=== Task instructions ===
Find the line in the entries below that contains "The image size is (805, 689).". Repeat it exactly, and every line after it through the line that contains "Enable the Shape-Based".

=== Pixel coordinate grounding data ===
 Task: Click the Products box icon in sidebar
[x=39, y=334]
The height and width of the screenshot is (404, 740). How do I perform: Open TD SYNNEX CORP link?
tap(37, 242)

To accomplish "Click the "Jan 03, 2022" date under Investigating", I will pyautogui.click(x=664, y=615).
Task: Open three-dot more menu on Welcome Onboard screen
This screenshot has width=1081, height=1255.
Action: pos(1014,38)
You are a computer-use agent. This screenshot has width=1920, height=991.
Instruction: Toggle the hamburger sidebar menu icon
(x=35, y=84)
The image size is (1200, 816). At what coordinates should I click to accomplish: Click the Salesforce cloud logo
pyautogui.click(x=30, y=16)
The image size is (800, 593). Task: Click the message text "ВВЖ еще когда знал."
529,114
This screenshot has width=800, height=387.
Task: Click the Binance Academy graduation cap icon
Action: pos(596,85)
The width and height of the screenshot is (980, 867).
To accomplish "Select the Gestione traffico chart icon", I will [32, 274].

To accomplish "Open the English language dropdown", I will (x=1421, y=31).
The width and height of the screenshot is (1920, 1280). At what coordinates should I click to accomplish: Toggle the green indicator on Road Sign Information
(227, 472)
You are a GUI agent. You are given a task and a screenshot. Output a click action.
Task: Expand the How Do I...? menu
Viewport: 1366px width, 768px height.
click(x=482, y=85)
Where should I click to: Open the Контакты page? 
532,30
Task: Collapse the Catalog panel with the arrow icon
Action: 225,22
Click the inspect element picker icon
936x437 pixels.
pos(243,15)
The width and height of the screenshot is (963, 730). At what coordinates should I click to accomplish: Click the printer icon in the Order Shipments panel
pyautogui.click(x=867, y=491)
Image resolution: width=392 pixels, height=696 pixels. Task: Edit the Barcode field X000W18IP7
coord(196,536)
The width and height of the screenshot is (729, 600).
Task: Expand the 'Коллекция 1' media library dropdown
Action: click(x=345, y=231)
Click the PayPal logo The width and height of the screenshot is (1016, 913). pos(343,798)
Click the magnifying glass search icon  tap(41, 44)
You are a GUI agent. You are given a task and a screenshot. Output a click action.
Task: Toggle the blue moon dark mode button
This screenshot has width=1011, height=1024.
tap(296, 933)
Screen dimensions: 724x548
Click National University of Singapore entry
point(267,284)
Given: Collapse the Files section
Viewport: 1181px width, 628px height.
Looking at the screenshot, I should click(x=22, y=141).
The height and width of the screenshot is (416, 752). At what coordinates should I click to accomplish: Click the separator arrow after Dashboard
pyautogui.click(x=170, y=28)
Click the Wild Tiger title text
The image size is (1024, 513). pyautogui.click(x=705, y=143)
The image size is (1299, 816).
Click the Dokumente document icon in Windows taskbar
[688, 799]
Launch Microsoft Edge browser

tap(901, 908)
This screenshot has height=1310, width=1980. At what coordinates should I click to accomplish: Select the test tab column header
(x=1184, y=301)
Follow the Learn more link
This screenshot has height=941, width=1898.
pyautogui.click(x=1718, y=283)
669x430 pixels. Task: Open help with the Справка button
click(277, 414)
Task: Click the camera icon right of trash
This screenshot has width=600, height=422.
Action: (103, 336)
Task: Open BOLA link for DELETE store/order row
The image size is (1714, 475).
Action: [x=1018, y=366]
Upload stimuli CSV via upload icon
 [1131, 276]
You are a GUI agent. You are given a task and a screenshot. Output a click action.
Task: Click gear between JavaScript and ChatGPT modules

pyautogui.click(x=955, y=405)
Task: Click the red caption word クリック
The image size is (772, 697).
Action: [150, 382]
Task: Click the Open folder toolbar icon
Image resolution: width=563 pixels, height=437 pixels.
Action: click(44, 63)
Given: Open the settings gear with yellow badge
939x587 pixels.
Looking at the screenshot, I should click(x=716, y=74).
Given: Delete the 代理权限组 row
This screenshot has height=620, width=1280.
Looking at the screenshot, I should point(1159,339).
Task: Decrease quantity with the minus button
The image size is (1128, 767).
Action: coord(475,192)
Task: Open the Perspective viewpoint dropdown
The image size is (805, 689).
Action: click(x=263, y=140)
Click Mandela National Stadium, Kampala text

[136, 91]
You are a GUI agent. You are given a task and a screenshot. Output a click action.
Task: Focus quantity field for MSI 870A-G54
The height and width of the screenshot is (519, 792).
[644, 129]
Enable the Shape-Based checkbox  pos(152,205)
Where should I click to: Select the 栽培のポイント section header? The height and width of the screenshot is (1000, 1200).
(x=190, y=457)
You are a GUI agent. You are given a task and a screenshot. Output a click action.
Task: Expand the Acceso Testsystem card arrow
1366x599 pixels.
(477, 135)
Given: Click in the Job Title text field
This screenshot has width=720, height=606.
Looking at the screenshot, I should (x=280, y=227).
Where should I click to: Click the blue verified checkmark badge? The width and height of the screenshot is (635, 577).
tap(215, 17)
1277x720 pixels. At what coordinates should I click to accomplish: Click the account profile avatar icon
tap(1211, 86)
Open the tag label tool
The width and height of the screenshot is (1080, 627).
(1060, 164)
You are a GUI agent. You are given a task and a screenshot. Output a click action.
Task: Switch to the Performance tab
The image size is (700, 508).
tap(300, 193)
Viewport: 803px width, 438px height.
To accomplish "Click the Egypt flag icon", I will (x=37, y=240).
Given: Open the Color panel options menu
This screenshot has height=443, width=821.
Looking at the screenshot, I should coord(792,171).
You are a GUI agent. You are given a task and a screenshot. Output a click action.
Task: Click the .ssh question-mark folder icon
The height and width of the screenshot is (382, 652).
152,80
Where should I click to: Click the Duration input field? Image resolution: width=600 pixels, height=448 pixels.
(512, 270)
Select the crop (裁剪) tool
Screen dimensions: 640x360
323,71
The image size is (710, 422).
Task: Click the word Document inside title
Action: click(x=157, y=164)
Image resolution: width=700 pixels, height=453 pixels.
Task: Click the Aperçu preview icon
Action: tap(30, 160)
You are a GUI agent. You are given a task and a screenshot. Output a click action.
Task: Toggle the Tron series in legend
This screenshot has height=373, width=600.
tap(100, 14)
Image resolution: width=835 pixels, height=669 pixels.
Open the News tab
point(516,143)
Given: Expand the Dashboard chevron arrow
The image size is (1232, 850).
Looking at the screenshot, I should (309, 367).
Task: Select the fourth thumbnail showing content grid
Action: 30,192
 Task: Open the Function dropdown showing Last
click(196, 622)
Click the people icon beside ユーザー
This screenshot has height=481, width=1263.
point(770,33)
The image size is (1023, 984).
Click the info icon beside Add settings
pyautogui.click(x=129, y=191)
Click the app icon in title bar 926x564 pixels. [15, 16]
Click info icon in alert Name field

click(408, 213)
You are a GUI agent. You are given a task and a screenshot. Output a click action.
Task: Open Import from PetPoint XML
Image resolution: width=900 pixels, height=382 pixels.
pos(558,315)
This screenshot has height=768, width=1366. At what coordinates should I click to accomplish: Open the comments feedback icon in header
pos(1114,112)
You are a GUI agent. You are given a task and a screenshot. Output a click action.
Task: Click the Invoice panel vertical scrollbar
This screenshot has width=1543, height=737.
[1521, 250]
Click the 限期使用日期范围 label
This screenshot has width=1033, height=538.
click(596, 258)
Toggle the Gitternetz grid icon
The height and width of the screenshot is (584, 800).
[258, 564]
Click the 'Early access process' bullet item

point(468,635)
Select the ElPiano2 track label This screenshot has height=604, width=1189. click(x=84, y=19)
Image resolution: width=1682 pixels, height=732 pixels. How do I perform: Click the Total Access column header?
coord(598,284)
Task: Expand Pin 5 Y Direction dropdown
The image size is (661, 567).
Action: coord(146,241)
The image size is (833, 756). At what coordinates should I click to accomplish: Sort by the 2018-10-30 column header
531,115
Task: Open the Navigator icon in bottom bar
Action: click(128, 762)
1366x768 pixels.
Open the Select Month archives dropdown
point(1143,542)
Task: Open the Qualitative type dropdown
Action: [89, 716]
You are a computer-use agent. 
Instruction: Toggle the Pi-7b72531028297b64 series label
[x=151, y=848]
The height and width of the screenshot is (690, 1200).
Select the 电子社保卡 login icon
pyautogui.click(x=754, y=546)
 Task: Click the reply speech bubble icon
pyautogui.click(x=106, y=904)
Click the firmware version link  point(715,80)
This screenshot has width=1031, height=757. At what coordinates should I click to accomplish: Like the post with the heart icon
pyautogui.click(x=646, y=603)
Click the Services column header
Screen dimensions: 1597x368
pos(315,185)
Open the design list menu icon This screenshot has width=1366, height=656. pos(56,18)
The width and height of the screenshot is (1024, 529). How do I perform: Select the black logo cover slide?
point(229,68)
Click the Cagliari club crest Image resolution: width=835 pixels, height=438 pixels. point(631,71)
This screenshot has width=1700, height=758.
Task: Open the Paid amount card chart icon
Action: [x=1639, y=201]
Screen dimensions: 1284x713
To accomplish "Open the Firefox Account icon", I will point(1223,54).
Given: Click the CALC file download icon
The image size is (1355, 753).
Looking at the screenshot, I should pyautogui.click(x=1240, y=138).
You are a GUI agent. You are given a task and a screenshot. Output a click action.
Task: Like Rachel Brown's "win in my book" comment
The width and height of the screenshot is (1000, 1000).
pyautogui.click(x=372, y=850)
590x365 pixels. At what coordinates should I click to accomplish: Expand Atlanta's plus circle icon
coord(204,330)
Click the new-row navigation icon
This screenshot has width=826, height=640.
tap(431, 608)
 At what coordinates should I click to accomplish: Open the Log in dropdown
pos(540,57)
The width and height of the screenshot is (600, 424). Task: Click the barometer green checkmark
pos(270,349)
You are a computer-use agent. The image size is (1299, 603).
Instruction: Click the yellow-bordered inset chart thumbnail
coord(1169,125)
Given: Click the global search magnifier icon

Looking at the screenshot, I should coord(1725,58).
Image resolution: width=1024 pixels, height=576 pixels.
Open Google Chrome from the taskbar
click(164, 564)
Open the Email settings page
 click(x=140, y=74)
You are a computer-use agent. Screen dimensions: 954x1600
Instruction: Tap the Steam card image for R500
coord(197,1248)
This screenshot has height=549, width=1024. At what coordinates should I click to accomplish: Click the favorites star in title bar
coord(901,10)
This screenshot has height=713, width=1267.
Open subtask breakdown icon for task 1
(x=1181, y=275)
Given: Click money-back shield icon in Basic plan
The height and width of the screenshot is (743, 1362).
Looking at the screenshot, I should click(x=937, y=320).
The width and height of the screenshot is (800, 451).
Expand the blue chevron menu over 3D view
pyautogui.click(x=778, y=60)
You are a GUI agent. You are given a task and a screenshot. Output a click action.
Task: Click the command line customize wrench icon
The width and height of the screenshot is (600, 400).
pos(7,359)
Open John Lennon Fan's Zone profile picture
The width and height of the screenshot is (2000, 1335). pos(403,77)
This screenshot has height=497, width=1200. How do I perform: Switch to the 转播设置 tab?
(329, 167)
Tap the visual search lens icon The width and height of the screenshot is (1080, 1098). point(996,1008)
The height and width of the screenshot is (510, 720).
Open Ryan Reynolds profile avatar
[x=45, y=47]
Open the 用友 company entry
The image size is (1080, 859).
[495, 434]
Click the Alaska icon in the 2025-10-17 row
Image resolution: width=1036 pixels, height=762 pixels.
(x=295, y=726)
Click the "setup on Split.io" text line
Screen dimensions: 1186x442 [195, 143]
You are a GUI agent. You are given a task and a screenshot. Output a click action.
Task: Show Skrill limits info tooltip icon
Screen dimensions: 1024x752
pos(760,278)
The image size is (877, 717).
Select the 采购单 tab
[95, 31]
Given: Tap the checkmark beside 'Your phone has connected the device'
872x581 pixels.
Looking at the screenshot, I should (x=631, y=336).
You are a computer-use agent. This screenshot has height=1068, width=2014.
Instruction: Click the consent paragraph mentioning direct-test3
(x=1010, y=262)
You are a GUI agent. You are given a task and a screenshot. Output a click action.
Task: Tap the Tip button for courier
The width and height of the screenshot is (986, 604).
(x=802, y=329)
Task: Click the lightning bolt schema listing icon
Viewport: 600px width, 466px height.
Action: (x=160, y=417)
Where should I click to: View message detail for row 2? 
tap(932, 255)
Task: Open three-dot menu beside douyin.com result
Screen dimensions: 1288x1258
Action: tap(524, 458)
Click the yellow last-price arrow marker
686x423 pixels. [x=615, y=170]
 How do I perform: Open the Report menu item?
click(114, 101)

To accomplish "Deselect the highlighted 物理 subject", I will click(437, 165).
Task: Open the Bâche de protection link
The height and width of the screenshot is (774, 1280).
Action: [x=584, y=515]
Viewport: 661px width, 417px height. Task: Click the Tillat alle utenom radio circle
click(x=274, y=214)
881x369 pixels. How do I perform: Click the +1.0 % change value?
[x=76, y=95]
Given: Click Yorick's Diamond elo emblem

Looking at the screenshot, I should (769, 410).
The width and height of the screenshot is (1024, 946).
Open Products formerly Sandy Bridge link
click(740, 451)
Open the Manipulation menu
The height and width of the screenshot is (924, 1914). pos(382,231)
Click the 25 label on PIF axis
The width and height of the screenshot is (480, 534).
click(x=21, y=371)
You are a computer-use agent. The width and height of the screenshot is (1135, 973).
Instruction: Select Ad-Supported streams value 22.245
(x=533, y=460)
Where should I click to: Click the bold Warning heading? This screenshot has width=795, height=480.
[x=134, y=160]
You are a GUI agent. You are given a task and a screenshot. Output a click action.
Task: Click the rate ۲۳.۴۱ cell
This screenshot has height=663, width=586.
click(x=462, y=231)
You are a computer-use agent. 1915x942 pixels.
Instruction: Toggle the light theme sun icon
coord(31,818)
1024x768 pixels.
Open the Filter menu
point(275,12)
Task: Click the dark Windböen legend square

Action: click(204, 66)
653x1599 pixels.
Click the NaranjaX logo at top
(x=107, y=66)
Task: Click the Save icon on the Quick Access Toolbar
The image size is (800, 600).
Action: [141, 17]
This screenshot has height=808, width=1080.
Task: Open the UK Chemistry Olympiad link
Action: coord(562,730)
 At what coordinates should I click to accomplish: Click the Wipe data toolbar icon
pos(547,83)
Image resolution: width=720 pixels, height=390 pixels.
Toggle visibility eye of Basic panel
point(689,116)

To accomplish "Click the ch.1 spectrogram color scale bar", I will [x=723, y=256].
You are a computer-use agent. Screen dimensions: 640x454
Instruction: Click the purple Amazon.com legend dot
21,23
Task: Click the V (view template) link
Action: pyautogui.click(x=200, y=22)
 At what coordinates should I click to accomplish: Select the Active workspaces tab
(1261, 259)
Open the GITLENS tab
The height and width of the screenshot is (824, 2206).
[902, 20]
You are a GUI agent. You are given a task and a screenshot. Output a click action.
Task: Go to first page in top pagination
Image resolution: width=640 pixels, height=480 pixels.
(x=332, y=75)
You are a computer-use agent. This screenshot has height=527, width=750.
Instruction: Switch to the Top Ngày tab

=== Exercise output ===
The image size is (805, 689).
Action: click(x=263, y=140)
Click Mandela National Stadium, Kampala text

[136, 91]
You are a GUI agent. You are given a task and a screenshot. Output a click action.
Task: Focus quantity field for MSI 870A-G54
The height and width of the screenshot is (519, 792).
[644, 129]
Enable the Shape-Based checkbox  pos(152,205)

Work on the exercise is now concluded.